Beowulf (2007) was an astounding victory for red pill cinema. It’s friendly PG-13 allowed children to experience a true man’s personality and accomplishments while traditionally displaying men as men and women as women at a young age. Passing under the guide of a shallowly introduced naked Jolie, Grendel’s mother further showed audiences the horrors of the single mother. Though it is a brilliant literary adaptation of the past, hopefully similar jewels shall be allowed in the future as we continue to become more politically and societally influential.

Read More: Beowulf Is A Mystical Red Pill Bible

80 thoughts on “Why The 2007 Remake Of Beowulf Was A Powerful Slap To The Ideals Of Liberal Hollywood”

  1. The influence of a mother upon child is one of the most powerful natural forces in the world. Those who abuse it grant destruction.

  2. The movie was decent, in the sense that’s not a fully poisoned propaganda flick like others; however it has major flaws. I do prefer Beowulf and Grendel (2005) with Stellan Skarsgård, Gerald Butler and Sarah Polley (the blonde from Dawn of the Dead), who while it was loosely based on the poem has a lot, and I mean a lot or landscape porn from the beautiful Iceland.

    1. How’d Gerald Butlergo from being the king of the action flick to a nobody?

      1. he did that crap lovey dovey shite with Hillary Swank “PS I Love You” thats how, or that other sh*tter with Jennifer Aniston

  3. Great article & review. This version is definitely underrated. I went to theaters to see this & haven’t heard much about it since. Angelina Jolie’s CGI-ed naked body is a pretty sweet deal.Hard to Believe it’s been ten years.
    My only dispute is that I don’t feel like the movie slid under the radar, past the scrutiny of screeching Hollywood feminism/pc policing what-have-you’s. In 2007 Will Ferrell & those guys that did the Hangover films were still pumping out a bro-y style of comedies that we don’t see anymore. I feel like the Firewalk that movies must go through now didn’t really start to take off until around 2012 when Occupy & liberal fascism came to be institutionalized & completely take over in the media.

      1. But they still manage to make the males look like idiots and the females look like the responsible ones.

  4. I really wanted to like this version of Beowulf, but for some reason the animation threw me off. I didn’t get very far into it before I got bored with it and turned it off.
    My favorite movie (loosely) based on Beowulf is probably the 13th Warrior, which is underrated.

    1. The 13th Warrior, if you ignore the Arab in general and some of his comments in particular, is almost free of PC propaganda.

- Data excerpt:
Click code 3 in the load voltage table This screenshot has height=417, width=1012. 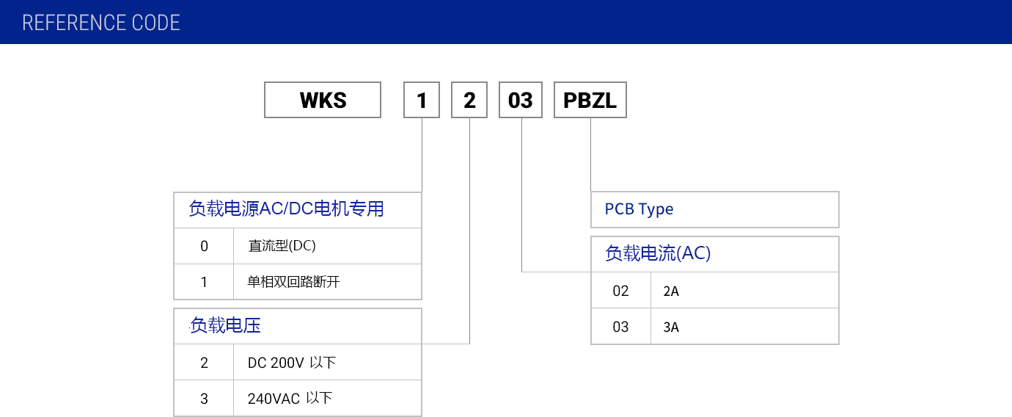coord(204,399)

- Problem set:
A: In the Beowulf article above, which 2005 film does one commenter say they prefer to the 2007 version?
B: Carry the Beowulf article's comment thread forward from its last comment.

- Expected responses:
A: Beowulf and Grendel (2005), with Stellan Skarsgård, Gerald Butler and Sarah Polley.

B:
    2. i think this was the first movie i saw in 3D. It was enjoyable…i dont know why it has been written about here though.

  5. The last picture with its caption is hilarious!
    This was the third epic that I read, the first being digenis akritas (a medieval greek one), the second being the Iliad the translation done by Tolkien himself! The only thing I did not like about the film was that they made Beowulf into a liar that does redeem himself in the end! The film did keep to personal surprise the virtue of honor in posteriority. Beowulf dies at the end but his death is that of a warrior a fighter that does not want to end fighting.
    Today we value only comfort and the days salary, we care not for what we will leave for the future and the leftists and feminists care only to destroy the perfection that they cannot ever emulate… their legacy is that of oblivion, ours of wisdom.

    1. Digenis was truly bad-ass. Did you read the modern Greek or the early Demotic Greek that it was recorded in? I ask because of the whole Diglossia bit with Katharevousa and Demotic and how early forms of the latter and modern are slightly different as you would appreciate.

      1. I read the early Demotic one. Think of it as modern Greek on steroids, you can understand it, minus the slang and the lost intonation, the fact that it still uses the dative can be perplexing though. Katharevousa on the other hand was a language modeled on ancient Greek but using a different lexicon, it basically had made-up Greek words in the place of loan-words and some ancient words it translated them to modern Greek by using root-words with the same meaning. The other difference is that it used more advanced structures that you could find in ancient Greek and it’s inflection is a bit more clear i.e. the accusative case is better differentiated.
        Now if you read many Greek books a lot and you now how to use the dative surprisingly the katharevousa is a bit easier because its newer forms got a bit simplified on their lexicon (I have Aristotle on an old Papyrous edition the translated text is in katharevousa and I faced no problem with it) so you won’t meet many weird words. Old Demotic on the other hand might have more convenient structures BUT it has a ton ful of idioms and expressions no longer in use so to read and understand it you need also a dictionary.
        The version of digenis akritas that I read had one at its end without I would have understood little, as many crucial words are completely different and their meaning cannot be deduced. For example: strateuma (army) is fousato… I have forgot some others but I remember that a book I have of Leon the wise also used those words and mind you that is koine, byzantine Greek, and still have no problem understanding it except from those idioms that I somewhat learned from digenis akritas.

        1. Fascinating. I appreciate the length you have gone to explain it all-I’m most grateful.
          On Katharevousa, I must admit I find the idea of it appealing insofar as it can purify the lexicon as the preponderance of loanwords is sickening. We have the Ant1 television channel and every second word is English or some loan word and I feel the urge to mutilate someone whenever it happens-it irritates me that much. I understand the necessity of loanwords but I much prefer neologisms coined from the existing lexicon as the wanton xenomania is sickening.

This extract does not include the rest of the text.